Zij leerden weer allen van moe; Julie in haar drukken werkkring, Augusta in het huishouden, Frans in zijn winkel en Effie in haar leege leventje.
‘Wat zal ik beginnen zonder Huug!’ klaagde ze, ‘nu durf ik niet meer zoo dikwijls hier komen.’
‘Kom júist!’ zei moe. ‘Ik weet wel raad. Als u en Guus nu eens samen wat studeerden? Het zou jullie allebei goeddoen. Ik zeg niet dat je je den heelen dag aan ons moet wijden. Verwaarloos toch niet je andere vrienden en kennissen om ons, maar kom verder zoo dikwijls als je wilt.’
Op een dag voerde Effie een lang beraamd plan uit. Haar illusie, zei ze tot Augusta, zou werkelijkheid worden. Zij wilde Augusta en Aagje de huiskamer helpen doen. Augusta schaterde, maar Aagje, die juist met een emmer water de gang doorliep, sprong van verbazing achteruit, gleed tegen den emmer over een gladde plek in de steenen, en had het ‘genoegen’, languit op den grond, den ganschen inhoud bij wijze van douche over zich heen te krijgen. ‘O, heb ik van mijn leven!’ hijgde zij, spar- | |
| |
telend met haar natte kousbeenen onder natte rokken.

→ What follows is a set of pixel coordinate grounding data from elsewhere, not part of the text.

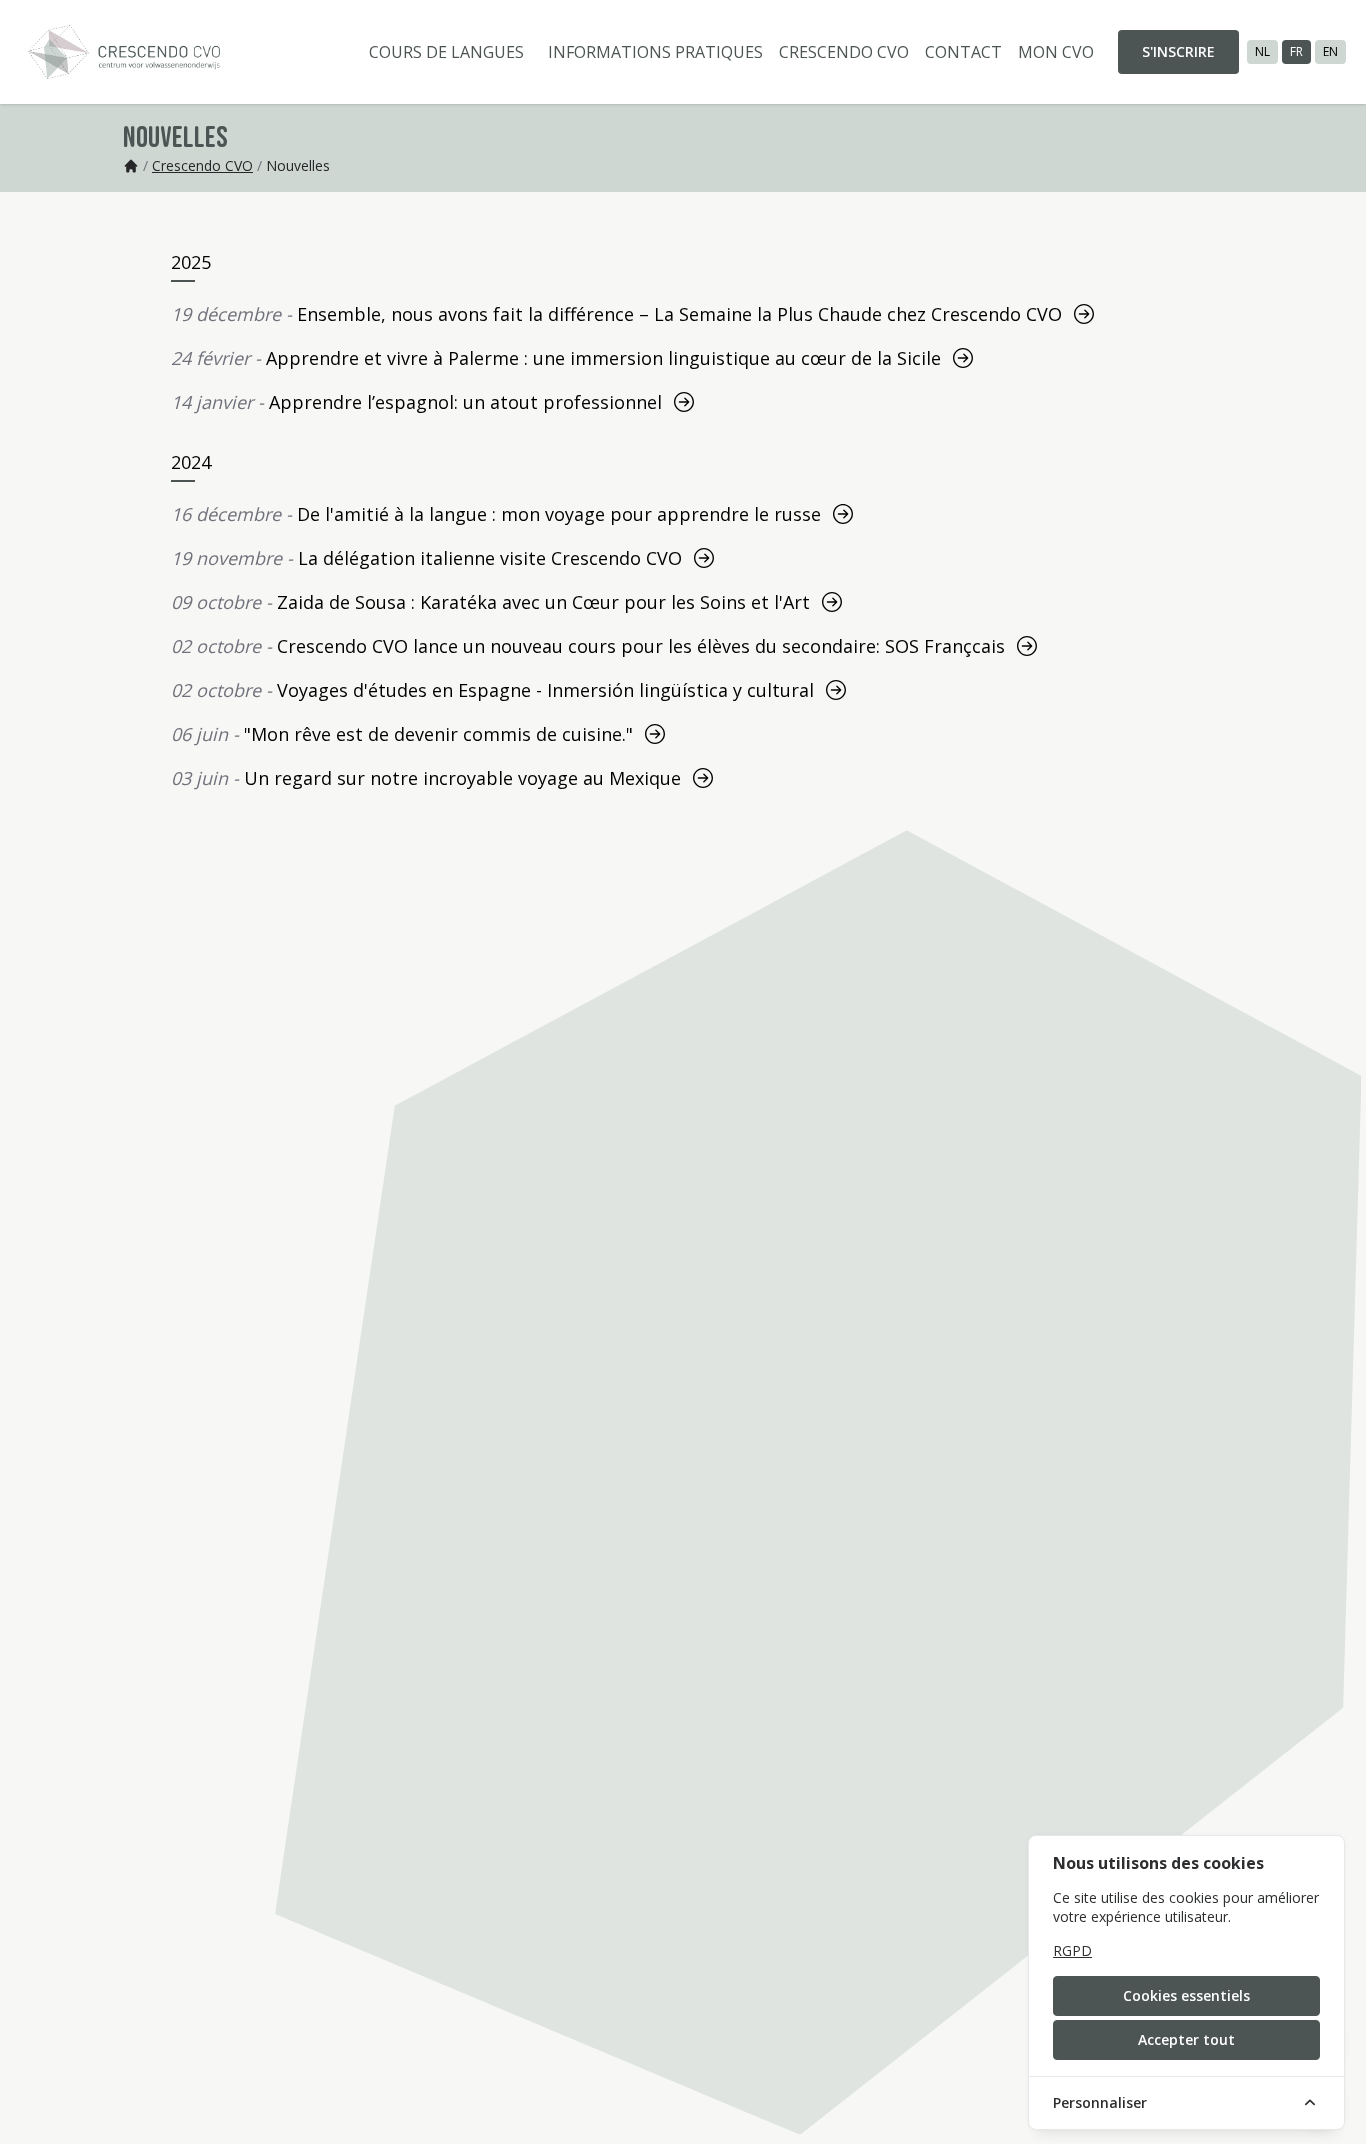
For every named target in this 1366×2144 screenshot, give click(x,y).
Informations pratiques (655, 52)
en (1330, 51)
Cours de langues (446, 52)
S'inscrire (1178, 51)
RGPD (1072, 1950)
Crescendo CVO (844, 52)
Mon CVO (1056, 52)
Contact (963, 52)
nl (1262, 51)
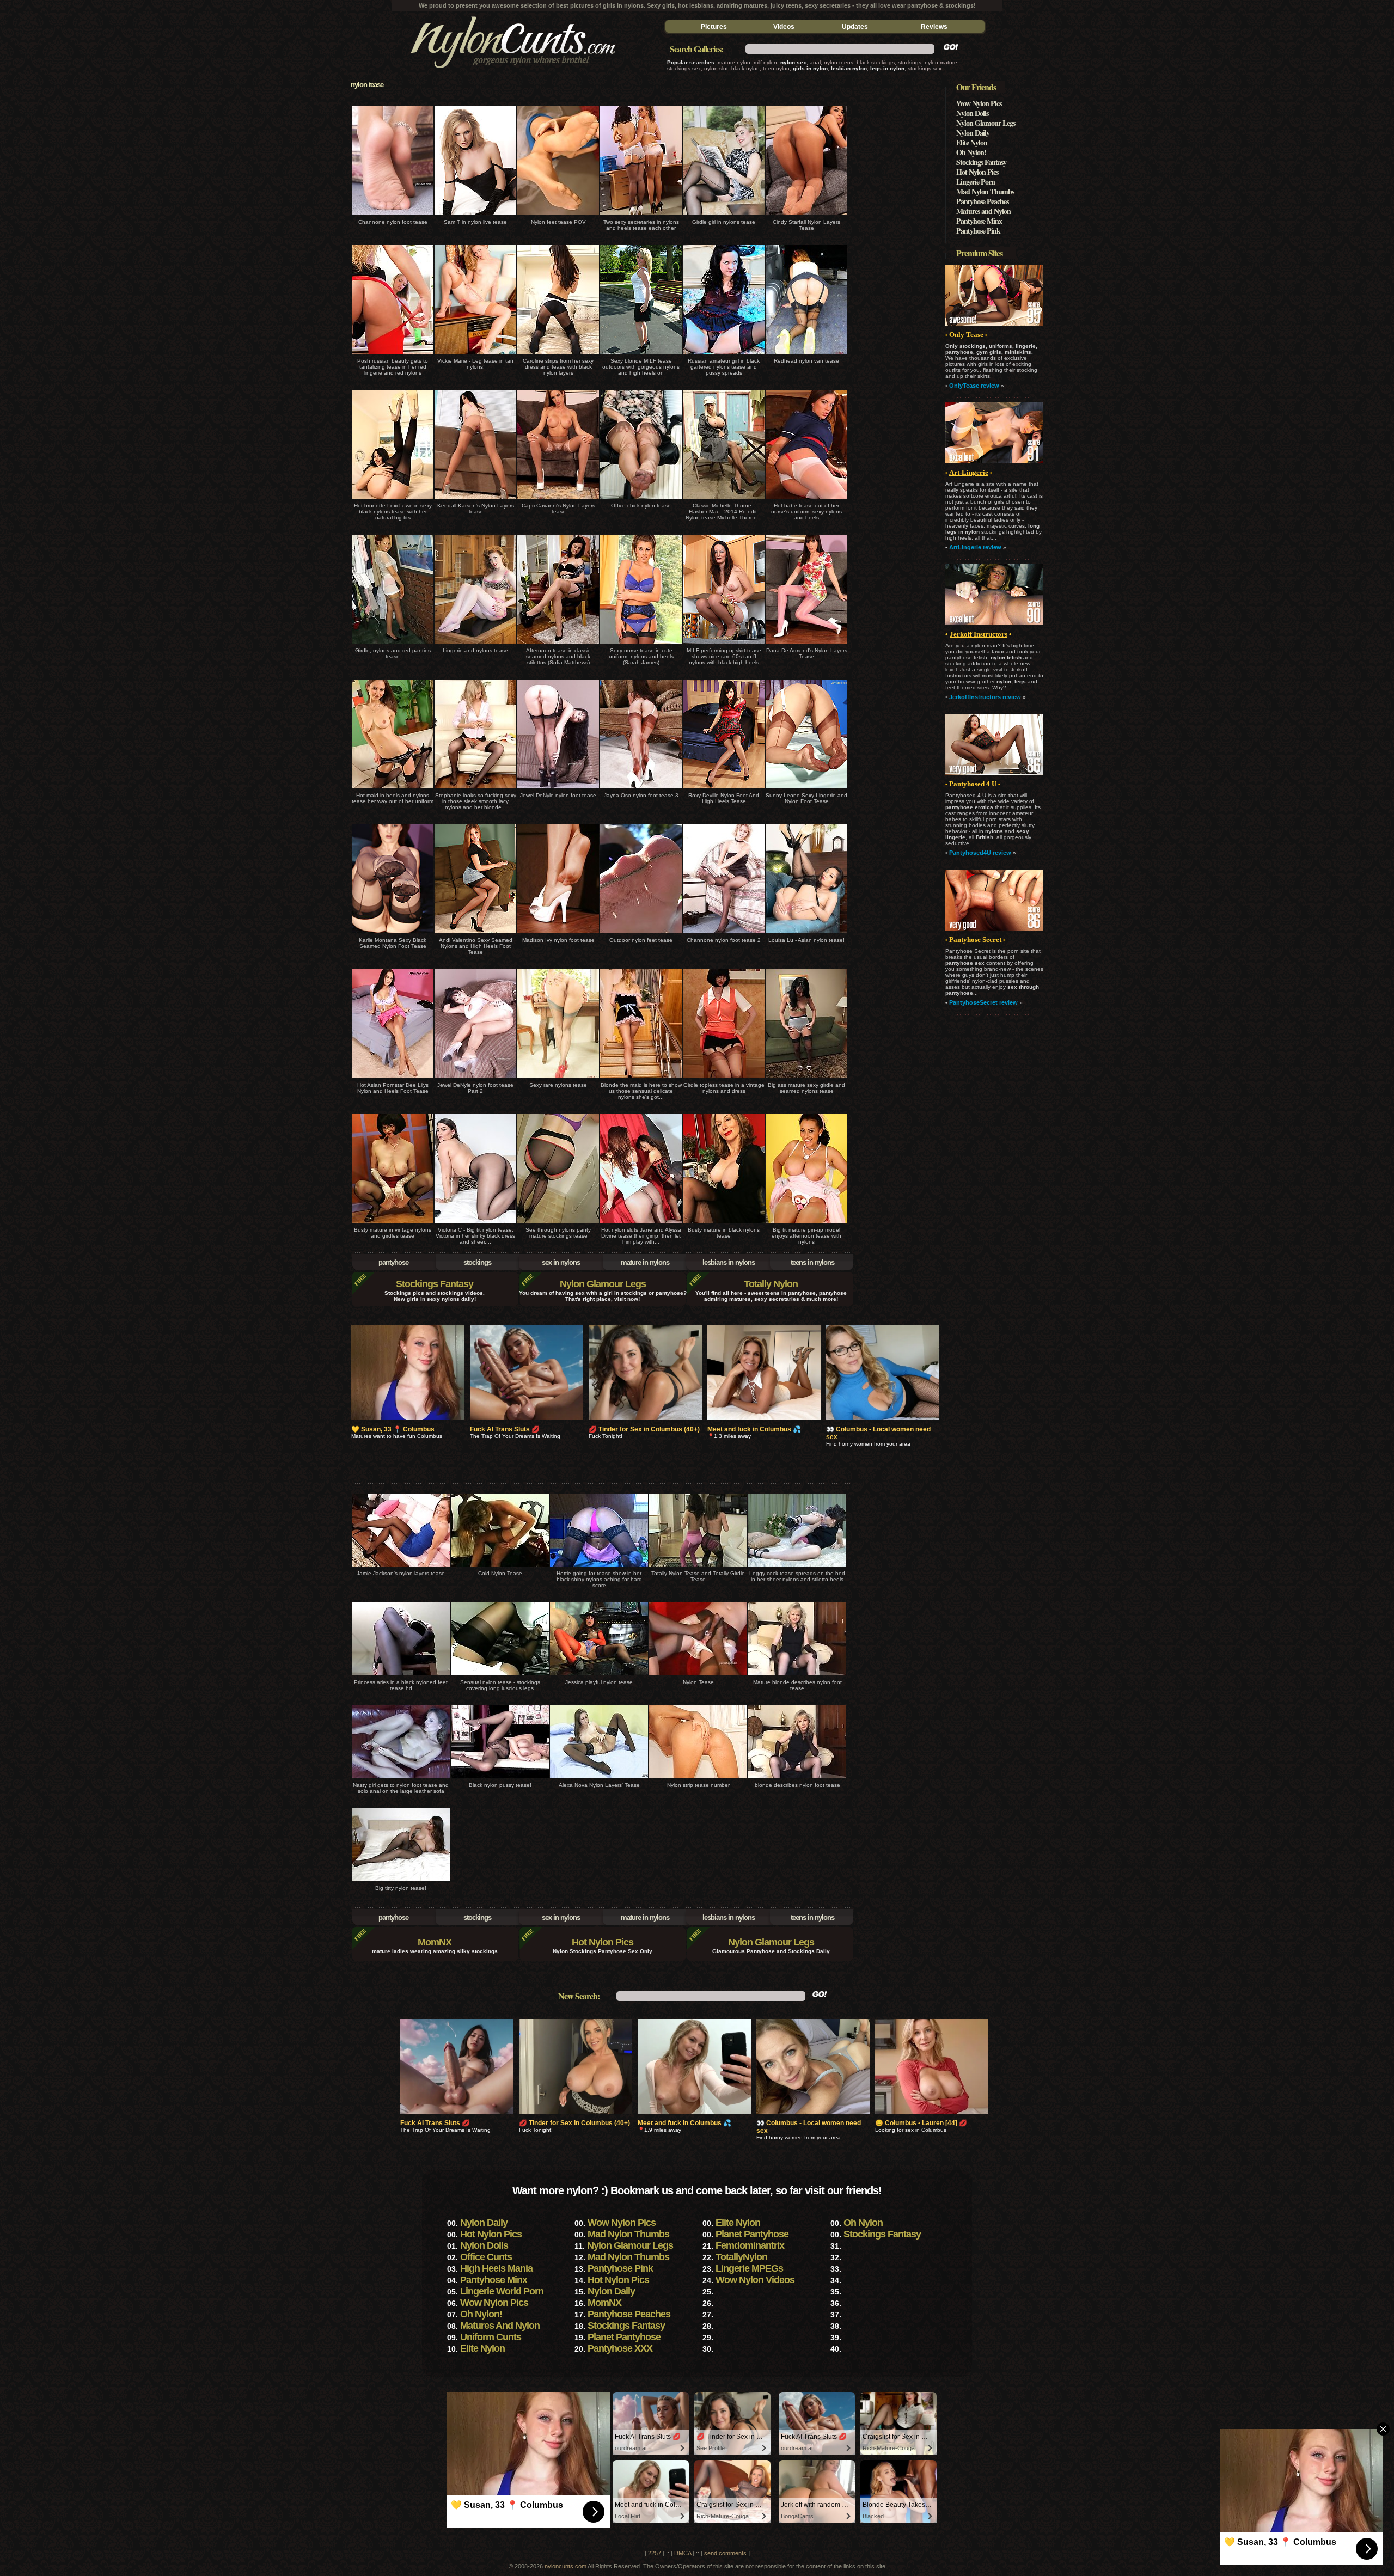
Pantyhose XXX (620, 2348)
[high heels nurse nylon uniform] (806, 500)
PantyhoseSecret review (983, 1002)
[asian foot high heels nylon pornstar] (392, 1079)
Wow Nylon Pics (978, 103)
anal (815, 62)
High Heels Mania (496, 2268)
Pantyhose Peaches (982, 201)
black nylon (745, 68)
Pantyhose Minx (979, 221)
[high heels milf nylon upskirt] (724, 644)
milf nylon (765, 62)
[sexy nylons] (512, 75)
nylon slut (716, 68)
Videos (783, 26)
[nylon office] (641, 500)
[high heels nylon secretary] (641, 216)
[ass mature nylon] (806, 1079)
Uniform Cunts (490, 2337)
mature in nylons (645, 1262)
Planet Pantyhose (752, 2234)
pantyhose (393, 1262)
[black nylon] (558, 355)
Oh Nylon (863, 2222)
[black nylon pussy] (500, 1779)
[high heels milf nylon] (641, 355)
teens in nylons (812, 1262)
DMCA (682, 2553)
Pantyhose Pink (978, 230)
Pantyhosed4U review (980, 852)
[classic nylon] (724, 500)
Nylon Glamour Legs (603, 1283)
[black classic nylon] (558, 644)
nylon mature (941, 62)
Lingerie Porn (975, 181)
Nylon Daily (972, 132)
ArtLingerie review (975, 547)
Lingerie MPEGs (749, 2268)
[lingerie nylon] (392, 355)
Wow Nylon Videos (755, 2279)
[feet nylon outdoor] (641, 934)
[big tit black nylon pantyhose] (475, 1224)
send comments (725, 2553)
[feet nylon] (558, 216)
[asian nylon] (806, 934)
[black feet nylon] (401, 1676)
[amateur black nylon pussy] (724, 355)
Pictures (714, 26)
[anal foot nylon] (401, 1779)
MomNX (434, 1942)
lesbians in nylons (728, 1262)
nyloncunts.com (565, 2566)
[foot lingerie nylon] (806, 789)
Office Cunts (486, 2256)
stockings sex (684, 68)
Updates (855, 26)
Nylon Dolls (972, 113)
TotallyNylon (741, 2256)
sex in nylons (561, 1262)
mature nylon (734, 62)
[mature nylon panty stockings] (558, 1224)
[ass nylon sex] (475, 789)
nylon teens (838, 62)
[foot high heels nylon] (724, 789)
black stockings (876, 62)
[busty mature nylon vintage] (392, 1224)
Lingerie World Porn (501, 2291)
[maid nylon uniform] (641, 1079)
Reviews (934, 26)
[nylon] (475, 216)
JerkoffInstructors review (985, 697)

‘Je ziet wat een ontroering je plan te weeg brengt!’
Augusta proestte, bijna machteloos Aagje op te helpen.
‘Nou kan ik alles schoon gaan andoen!’ klaagde Aagje.
‘Wel, wie zegt dat je op den grond moet vallen? Malle meid!’ zei Effie.
‘Dat hêt niemand gezeid. En dat zeg ik ook volstrekt niet. Ik bedoel maar as dat de juffrouw hier zulke dingen komt vertellen.’ Aagje bleef kalm liggen.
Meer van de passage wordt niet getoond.